European Earnings Reports: LVMH and Others
- LVMH Moët Hennessy Louis Vuitton — a leading global luxury conglomerate will report sales data for Q4 2025. Investors are keen on demand dynamics for premium brand goods in China, the US, and Europe during the festive season. Metrics from the fashion and leather goods divisions, as well as watches/jewelry and the wine and spirits businesses, are especially critical. A successful quarter for LVMH will support the entire luxury sector, while signs of slowing demand will reflect a softening of consumer interest in the premium niche. (It is noteworthy that results from Christian Dior SE, LVMH's main shareholder, will largely reflect the same trends.)
- Bankinter (BKT) — a Spanish bank will publish a report shedding light on the status of the Eurozone banking sector. The market will evaluate growth in interest income from lending amid elevated ECB rates, trends in mortgage and corporate lending in Spain, as well as asset quality (non-performing loan levels). Strong results will confirm the stability of the Spanish economy, while weak ones will serve as a warning signal for the European banking sector.
Other Regions and Indices: Euro Stoxx 50, Nikkei 225, MOEX
- Euro Stoxx 50: On January 22, the European market will primarily depend on external factors. Reaction to US data, outcomes of discussions in Davos, and dynamics in oil prices and the euro rate will set the tone for the index. A strong report from LVMH may support the luxury stock segment in France, but overall, Euro Stoxx 50 will follow the global investor sentiment towards risk.
- MOEX / Russia: No major corporate events are scheduled for this date — the primary flow of annual reports is expected in February-March. Therefore, external factors (oil prices, ruble exchange rate, global risk appetite) will serve as the key driver for the Moscow Exchange. Geopolitical news or sanctions might cause individual fluctuations.
Day's Summary: What Investors Should Focus On
- 1) US Inflation: The release of CPI and PCE data is the day’s key factor. Any deviation from forecasts will immediately impact expectations regarding Fed rates and bond yield movements, triggering a surge in equity market volatility (particularly in the tech sector) after 16:30 MSK.

# Entries provided:

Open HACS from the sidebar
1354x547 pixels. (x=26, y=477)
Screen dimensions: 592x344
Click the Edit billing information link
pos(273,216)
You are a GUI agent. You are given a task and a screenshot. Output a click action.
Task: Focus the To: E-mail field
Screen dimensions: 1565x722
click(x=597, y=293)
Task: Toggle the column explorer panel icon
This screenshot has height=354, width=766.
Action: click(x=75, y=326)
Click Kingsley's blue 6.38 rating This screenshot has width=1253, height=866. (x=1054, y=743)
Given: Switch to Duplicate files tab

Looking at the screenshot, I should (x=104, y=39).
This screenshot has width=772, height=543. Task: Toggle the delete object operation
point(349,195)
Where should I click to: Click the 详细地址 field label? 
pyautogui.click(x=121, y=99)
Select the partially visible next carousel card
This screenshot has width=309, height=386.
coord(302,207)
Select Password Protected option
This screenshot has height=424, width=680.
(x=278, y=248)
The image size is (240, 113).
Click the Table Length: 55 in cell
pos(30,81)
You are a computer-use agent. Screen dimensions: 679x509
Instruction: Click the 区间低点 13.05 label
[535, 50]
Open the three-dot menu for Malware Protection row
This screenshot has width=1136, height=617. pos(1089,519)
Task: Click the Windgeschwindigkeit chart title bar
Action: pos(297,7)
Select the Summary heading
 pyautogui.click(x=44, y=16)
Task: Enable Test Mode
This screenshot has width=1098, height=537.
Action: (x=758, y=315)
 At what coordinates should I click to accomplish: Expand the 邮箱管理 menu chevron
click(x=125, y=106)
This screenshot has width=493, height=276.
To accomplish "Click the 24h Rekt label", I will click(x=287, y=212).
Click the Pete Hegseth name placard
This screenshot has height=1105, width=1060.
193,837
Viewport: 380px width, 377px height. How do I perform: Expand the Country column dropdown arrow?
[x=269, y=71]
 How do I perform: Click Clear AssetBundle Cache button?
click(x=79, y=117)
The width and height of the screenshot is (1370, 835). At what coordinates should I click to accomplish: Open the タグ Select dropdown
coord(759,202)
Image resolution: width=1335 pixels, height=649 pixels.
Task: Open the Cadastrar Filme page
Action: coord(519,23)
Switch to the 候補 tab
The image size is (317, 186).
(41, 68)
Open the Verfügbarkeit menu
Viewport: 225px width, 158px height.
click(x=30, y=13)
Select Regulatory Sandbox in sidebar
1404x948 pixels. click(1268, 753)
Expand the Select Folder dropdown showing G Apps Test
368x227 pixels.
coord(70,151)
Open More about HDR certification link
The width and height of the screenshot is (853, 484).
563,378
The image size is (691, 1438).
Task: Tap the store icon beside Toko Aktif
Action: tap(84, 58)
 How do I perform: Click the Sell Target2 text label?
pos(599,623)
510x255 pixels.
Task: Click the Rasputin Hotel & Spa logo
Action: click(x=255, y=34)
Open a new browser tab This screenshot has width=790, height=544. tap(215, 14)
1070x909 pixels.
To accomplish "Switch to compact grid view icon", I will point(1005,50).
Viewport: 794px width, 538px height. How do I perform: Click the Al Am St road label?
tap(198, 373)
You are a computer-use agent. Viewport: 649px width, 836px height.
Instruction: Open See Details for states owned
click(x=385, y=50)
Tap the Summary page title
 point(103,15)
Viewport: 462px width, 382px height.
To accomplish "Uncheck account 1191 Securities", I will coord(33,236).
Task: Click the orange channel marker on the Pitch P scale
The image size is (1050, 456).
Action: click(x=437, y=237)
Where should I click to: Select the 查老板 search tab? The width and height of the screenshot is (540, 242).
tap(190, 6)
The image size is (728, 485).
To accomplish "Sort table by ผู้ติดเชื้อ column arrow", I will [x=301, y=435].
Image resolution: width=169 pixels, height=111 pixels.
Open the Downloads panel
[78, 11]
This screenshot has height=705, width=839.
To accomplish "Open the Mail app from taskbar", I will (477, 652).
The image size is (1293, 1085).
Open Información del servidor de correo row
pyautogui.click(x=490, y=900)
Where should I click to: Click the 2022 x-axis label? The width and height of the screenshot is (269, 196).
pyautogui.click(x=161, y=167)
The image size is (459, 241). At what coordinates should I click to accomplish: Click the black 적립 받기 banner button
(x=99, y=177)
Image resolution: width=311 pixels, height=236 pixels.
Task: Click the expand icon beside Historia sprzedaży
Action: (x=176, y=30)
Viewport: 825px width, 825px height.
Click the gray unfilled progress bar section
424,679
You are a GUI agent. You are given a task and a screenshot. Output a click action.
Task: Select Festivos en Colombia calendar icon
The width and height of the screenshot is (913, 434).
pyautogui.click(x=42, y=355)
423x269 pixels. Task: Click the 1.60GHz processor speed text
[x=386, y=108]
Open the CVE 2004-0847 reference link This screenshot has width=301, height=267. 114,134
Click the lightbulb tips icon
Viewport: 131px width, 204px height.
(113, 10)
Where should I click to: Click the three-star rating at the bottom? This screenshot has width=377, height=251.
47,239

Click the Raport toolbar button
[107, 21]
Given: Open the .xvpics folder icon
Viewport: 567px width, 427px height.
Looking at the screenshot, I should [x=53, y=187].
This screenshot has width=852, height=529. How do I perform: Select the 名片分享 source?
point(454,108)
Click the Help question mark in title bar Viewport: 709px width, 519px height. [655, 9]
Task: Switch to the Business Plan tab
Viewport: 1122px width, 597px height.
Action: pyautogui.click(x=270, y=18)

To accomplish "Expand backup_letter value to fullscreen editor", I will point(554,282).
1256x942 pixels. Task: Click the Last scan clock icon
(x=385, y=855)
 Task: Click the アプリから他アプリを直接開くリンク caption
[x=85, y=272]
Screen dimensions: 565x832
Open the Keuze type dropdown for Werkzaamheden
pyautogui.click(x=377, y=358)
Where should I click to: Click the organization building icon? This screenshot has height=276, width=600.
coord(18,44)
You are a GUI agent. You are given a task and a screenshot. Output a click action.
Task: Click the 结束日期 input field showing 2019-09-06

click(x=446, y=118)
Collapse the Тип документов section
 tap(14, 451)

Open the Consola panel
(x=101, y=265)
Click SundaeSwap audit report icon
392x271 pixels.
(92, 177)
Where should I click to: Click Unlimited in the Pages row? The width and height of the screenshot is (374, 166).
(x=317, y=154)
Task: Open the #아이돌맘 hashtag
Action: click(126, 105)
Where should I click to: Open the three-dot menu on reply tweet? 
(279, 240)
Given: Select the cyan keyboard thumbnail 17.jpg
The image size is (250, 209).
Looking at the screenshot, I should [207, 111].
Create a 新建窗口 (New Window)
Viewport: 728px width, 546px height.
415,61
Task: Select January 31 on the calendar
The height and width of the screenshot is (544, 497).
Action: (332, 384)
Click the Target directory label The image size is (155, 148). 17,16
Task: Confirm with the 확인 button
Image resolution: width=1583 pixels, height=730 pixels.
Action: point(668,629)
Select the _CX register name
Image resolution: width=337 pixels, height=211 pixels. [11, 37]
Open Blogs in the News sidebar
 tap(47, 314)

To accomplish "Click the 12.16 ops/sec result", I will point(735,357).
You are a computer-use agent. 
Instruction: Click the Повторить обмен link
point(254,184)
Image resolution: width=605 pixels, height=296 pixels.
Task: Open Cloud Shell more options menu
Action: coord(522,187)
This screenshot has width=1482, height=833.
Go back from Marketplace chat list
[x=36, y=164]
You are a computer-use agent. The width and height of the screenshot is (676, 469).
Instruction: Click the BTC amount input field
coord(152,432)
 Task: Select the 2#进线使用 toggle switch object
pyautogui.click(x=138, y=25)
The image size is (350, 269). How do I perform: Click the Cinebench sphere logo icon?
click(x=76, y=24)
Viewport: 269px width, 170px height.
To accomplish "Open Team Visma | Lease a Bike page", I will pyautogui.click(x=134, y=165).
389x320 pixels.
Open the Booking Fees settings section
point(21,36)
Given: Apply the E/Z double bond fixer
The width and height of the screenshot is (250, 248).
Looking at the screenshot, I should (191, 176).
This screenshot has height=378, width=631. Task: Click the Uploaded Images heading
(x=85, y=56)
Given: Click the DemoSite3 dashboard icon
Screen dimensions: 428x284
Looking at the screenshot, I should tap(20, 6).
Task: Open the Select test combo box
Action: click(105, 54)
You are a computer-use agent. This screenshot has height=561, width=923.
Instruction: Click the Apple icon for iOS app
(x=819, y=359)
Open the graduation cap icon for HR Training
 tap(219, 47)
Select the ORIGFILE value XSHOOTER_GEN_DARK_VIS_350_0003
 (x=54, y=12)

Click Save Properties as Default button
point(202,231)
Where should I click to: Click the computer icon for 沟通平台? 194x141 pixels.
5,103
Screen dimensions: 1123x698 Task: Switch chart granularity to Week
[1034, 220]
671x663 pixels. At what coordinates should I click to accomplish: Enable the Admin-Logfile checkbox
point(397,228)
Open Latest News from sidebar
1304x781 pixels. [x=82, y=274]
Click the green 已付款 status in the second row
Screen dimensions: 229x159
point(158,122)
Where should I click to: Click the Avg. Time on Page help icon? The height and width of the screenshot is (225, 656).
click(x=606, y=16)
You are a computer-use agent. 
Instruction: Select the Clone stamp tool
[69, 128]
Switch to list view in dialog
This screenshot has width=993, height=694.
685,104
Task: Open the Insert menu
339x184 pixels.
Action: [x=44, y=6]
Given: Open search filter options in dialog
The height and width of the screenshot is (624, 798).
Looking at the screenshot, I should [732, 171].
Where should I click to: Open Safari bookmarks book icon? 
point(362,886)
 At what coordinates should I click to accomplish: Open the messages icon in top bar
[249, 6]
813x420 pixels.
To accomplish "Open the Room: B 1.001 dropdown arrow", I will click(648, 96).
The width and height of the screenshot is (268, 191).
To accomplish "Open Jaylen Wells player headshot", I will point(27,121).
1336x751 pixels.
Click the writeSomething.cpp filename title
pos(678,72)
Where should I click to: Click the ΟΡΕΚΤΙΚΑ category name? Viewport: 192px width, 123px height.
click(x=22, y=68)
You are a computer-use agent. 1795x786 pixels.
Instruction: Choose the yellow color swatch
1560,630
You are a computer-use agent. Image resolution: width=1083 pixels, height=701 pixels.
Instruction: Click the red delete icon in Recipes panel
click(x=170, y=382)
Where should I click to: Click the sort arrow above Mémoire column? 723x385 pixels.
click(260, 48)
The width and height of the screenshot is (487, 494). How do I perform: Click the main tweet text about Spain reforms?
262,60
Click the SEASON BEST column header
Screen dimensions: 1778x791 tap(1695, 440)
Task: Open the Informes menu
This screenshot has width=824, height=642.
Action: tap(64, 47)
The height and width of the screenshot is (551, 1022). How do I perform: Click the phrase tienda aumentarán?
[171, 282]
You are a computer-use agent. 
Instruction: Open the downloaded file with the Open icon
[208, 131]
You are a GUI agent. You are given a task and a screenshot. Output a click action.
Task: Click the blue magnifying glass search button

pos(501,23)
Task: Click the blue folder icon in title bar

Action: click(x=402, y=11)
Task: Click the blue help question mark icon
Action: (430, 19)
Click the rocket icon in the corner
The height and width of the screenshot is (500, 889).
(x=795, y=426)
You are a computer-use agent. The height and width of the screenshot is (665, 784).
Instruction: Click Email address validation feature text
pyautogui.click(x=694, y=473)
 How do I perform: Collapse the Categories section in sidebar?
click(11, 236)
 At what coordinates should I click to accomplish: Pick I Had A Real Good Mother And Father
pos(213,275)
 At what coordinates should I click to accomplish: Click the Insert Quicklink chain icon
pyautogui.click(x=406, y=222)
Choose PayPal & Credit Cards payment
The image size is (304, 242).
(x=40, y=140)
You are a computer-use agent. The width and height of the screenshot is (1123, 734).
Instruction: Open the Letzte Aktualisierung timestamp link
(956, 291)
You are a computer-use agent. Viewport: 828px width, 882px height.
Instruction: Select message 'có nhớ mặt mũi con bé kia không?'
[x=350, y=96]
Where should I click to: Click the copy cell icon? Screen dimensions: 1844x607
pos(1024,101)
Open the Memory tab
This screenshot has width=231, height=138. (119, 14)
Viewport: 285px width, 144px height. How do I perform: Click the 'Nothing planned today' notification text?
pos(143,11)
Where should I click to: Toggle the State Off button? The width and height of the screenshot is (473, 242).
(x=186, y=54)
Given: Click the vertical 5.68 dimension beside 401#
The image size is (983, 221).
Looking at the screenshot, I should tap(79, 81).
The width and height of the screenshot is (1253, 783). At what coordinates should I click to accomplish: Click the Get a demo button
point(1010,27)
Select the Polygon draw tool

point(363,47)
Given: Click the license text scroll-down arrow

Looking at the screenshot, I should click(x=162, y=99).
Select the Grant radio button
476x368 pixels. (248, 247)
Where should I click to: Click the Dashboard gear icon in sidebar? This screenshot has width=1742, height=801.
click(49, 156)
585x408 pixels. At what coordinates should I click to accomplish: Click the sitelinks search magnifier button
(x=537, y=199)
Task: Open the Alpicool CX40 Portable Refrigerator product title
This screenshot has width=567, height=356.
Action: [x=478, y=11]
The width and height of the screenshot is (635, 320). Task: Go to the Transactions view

# Task statement:
Print the part of the market preview that begins with the words containing "- Bankinter (BKT)" and ends with "European banking sector.".

# Written reply:
- Bankinter (BKT) — a Spanish bank will publish a report shedding light on the status of the Eurozone banking sector. The market will evaluate growth in interest income from lending amid elevated ECB rates, trends in mortgage and corporate lending in Spain, as well as asset quality (non-performing loan levels). Strong results will confirm the stability of the Spanish economy, while weak ones will serve as a warning signal for the European banking sector.